NIRS' Michael Mariotte on "Between the Lines" re: AP's exposés on "Aging Nukes" 

Scott Harris of the weekly radio newsmagazine "Between the Lines" interviews Michael Mariotte, executive director of Nuclear Information and Resource Service, on the Fukushima nuclear catastrophe, flooding at Fort Calhoun nuclear power plant in Nebraska, and AP's recent exposés on aging atomic reactors in the U.S.

Wednesday
Jun292011

"Nuclear catastrophe imminent in Nebraska? Negligence and cover-ups at Ft. Calhoun reactor"

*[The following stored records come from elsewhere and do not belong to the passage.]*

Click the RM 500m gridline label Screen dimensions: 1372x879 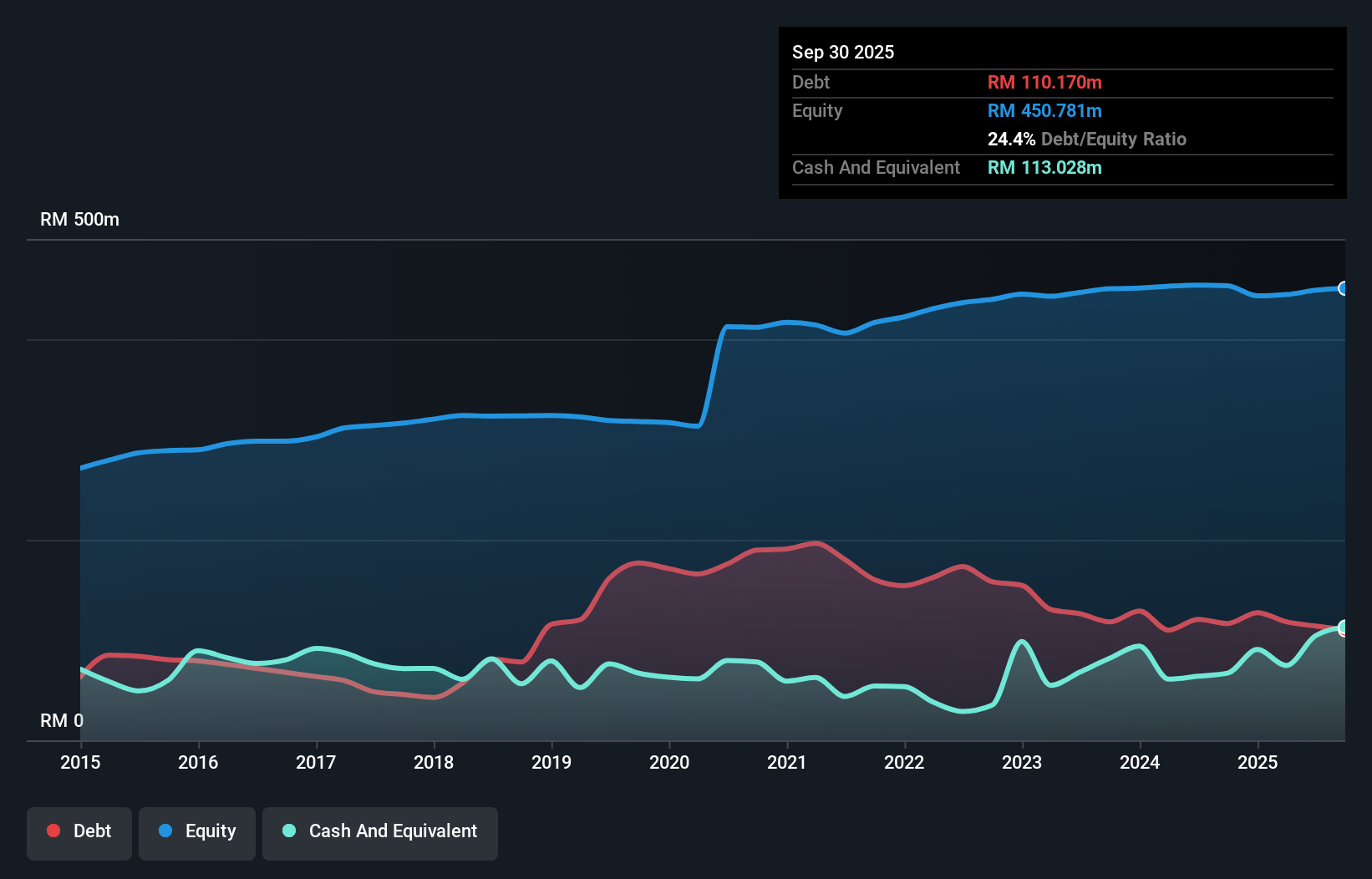(79, 219)
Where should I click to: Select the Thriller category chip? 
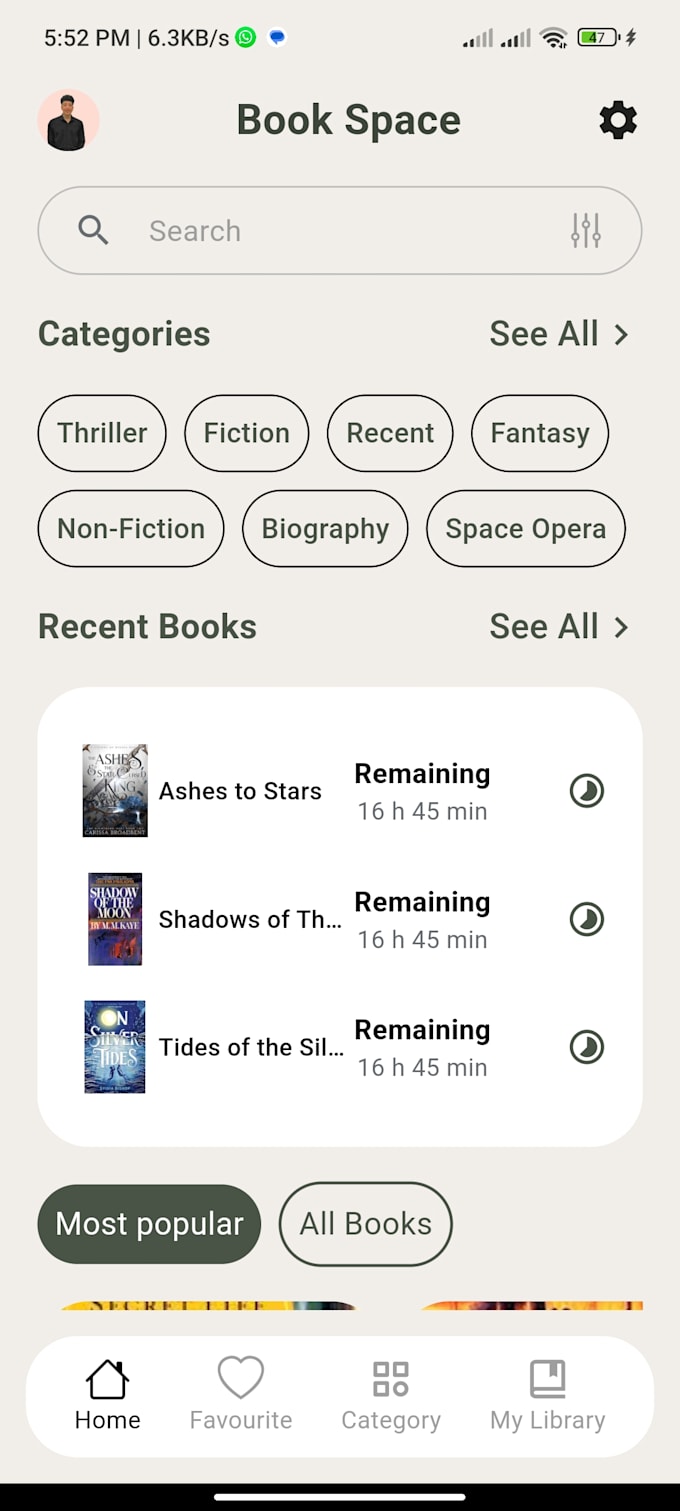pyautogui.click(x=102, y=433)
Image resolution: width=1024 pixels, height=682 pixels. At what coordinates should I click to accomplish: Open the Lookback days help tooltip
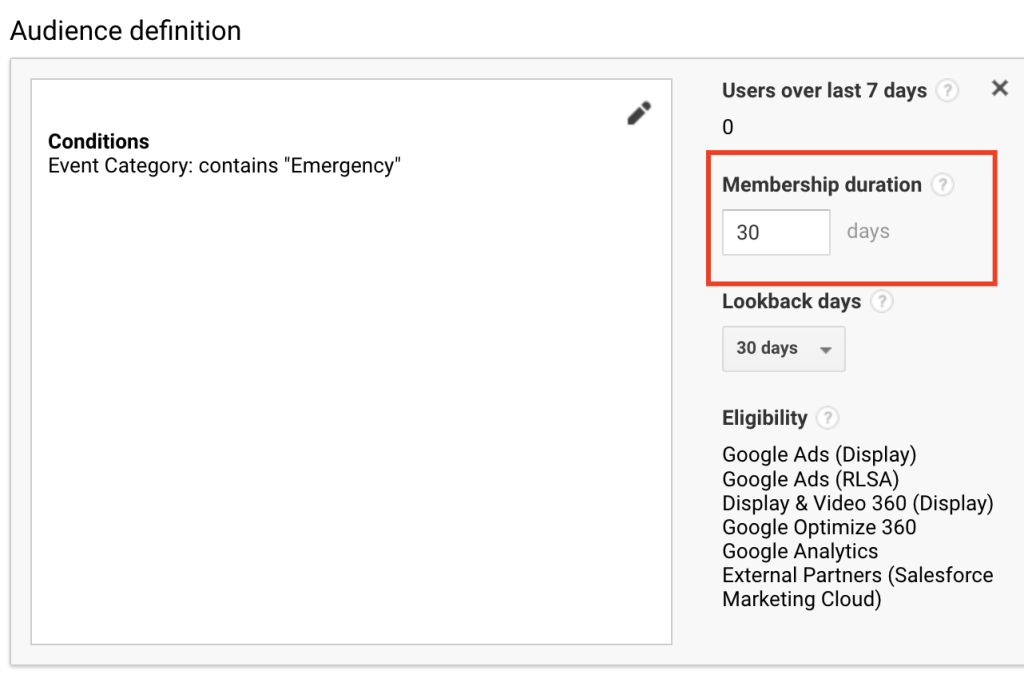coord(881,301)
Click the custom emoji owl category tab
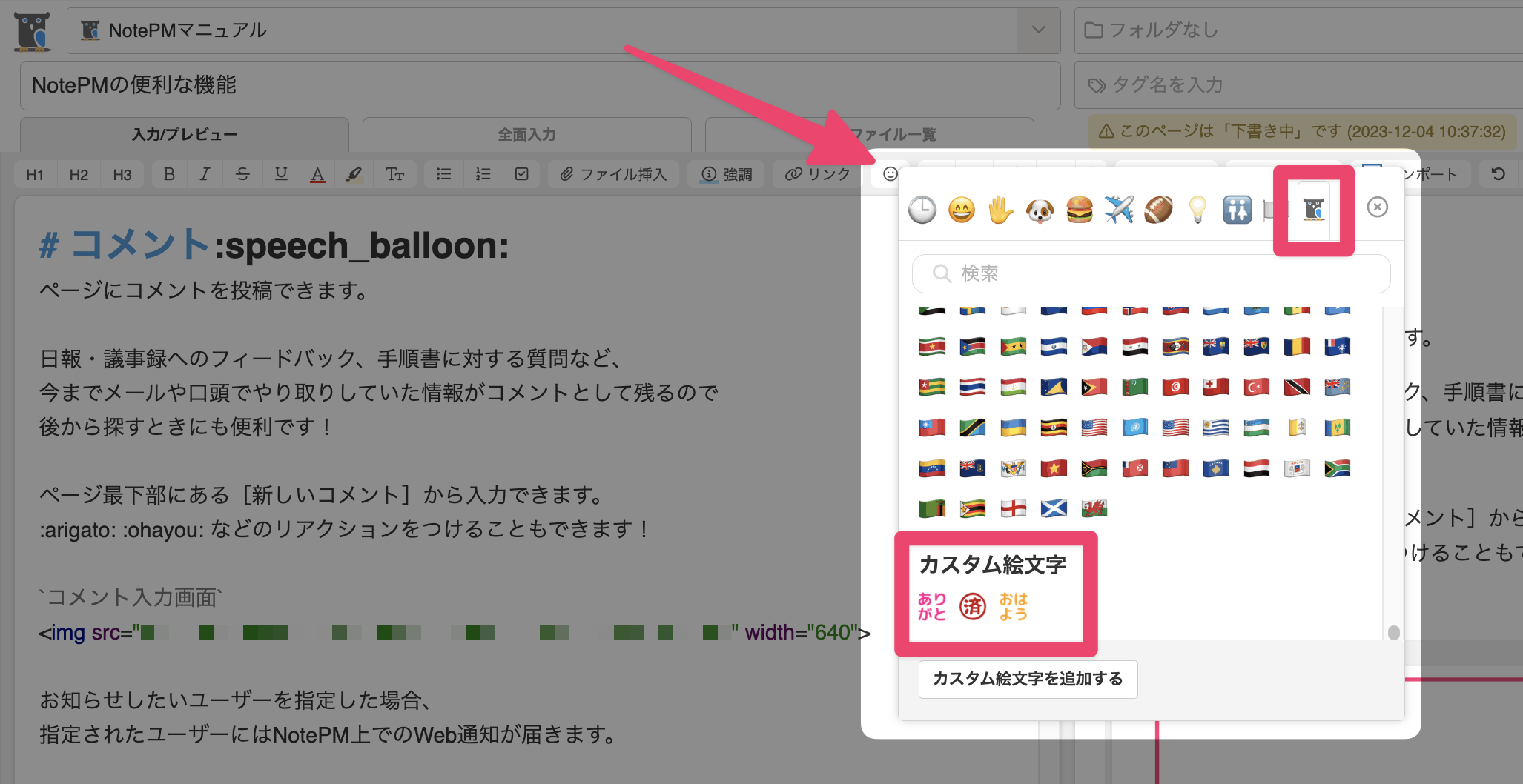The height and width of the screenshot is (784, 1523). click(x=1313, y=210)
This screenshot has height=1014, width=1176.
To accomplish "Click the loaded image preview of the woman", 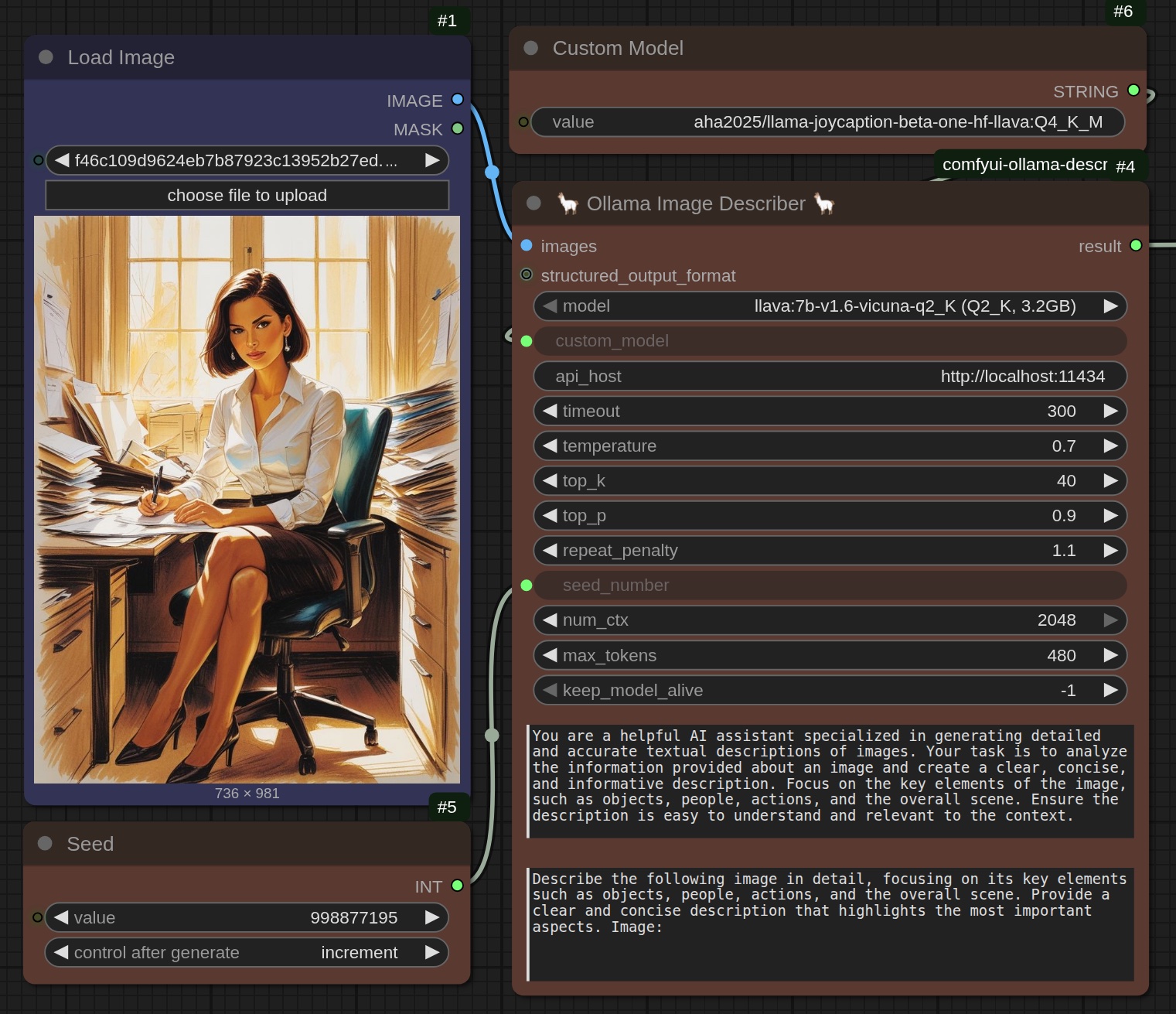I will point(247,499).
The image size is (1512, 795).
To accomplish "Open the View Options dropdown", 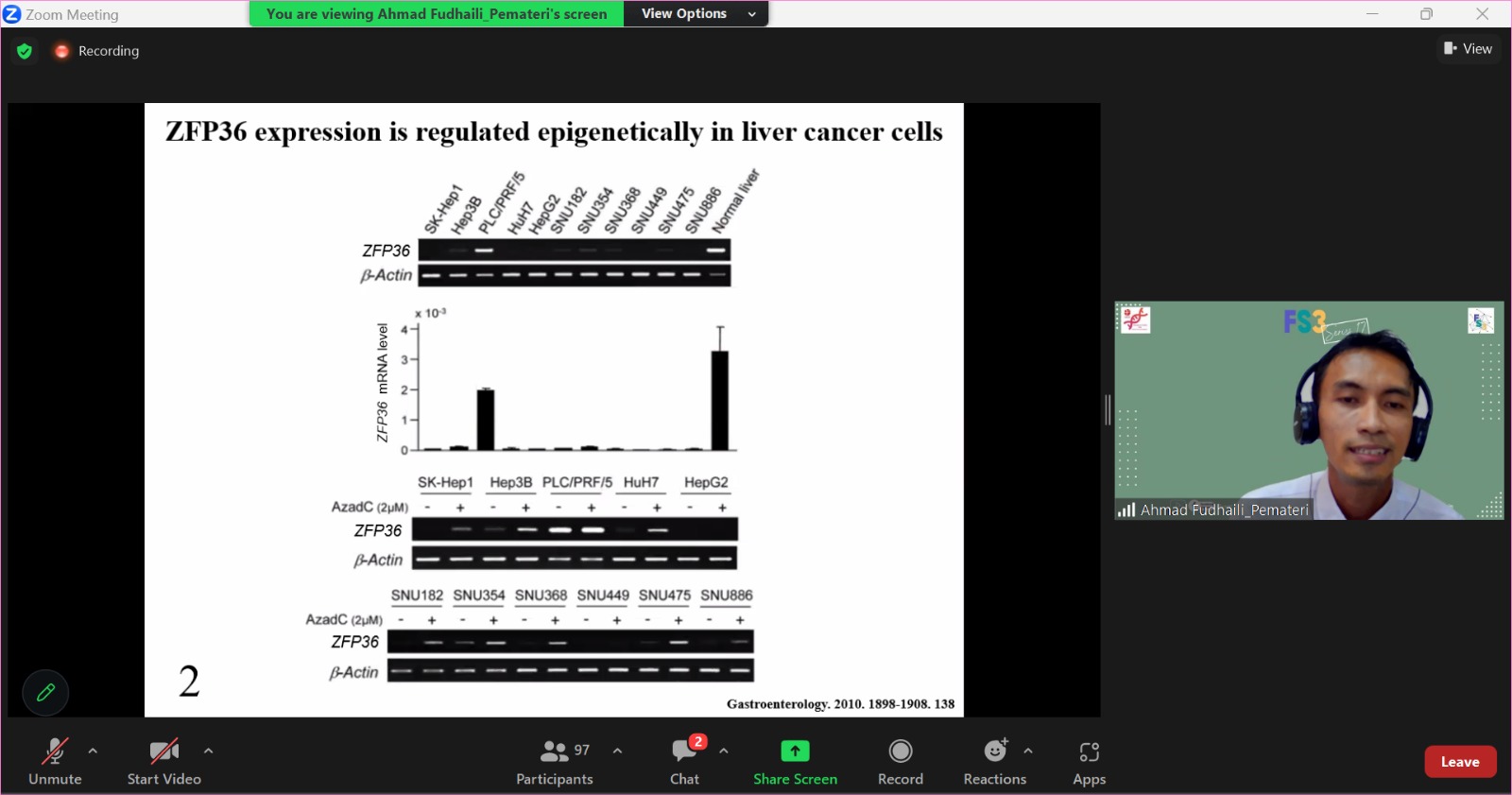I will pyautogui.click(x=696, y=14).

Joseph Giambrone has a few questions for Omaha Public Power District and the U.S. Nuclear Regulatory Commission in his Counterpunch article. Giambrone cited a June 24th New York Times/ClimateWire article by Peter Behr, "A Nuclear Plant's Flood Defenses Trigger a Yearlong Regulatory Confrontation," which reports that OPPD resisted NRC and even Army Corps of Engineers warnings and pressure to upgrade flood defenses for years on end, only recently doing so; the upgrades have yet to be evaluated, but are being severely tested by the rising floodwaters of the Missouri River.

Wednesday
Jun292011

"Back-cutting" erosion risks structural integrity of Big Bend Dam upstream of Fort Calhoun on Missouri

Eco In the Know reports that the force of water flowing from the U.S. Army Corps of Engineers-controlled Big Bend Dam, upstream of the inundated Fort Calhoun Nuclear Power Plant near Omaha on the historically flooded Missouri River, could put the dam at risk:

"Big Bend Dam, South Dakota.  The Missouri is flowing through the emergency spillway at Big Bend Dam.  The water shooting through the spillway gates is moving so fast and with such erosive power that it is back-cutting toward the earthen dam itself.  Left unchecked, the water could threaten the structural integrity of the dam.  Although at present, that scenario is highly unlikely.  Nonetheless, the Army is concerned about the erosion.  To address the issue, a dump truck hauled large blocks of quarried stone to the trouble spot.  The Army plans on dropping the rock atop the eroded bank sections to halt the back-cutting.  A civilian working for the Army acknowledged that the engineers did not expect to be in this predicament when they first opened the spillway gates to the Missouri’s floodwaters.  The back-cutting caught the Army by surprise.  But the military is on top of the problem, with tons of pink Sioux quartzite."

Arnie Gundersen at Fairewinds Associates has warned about the risk of an "inland tsunami" overwhelming Ft. Calhoun if an upstream dam fails.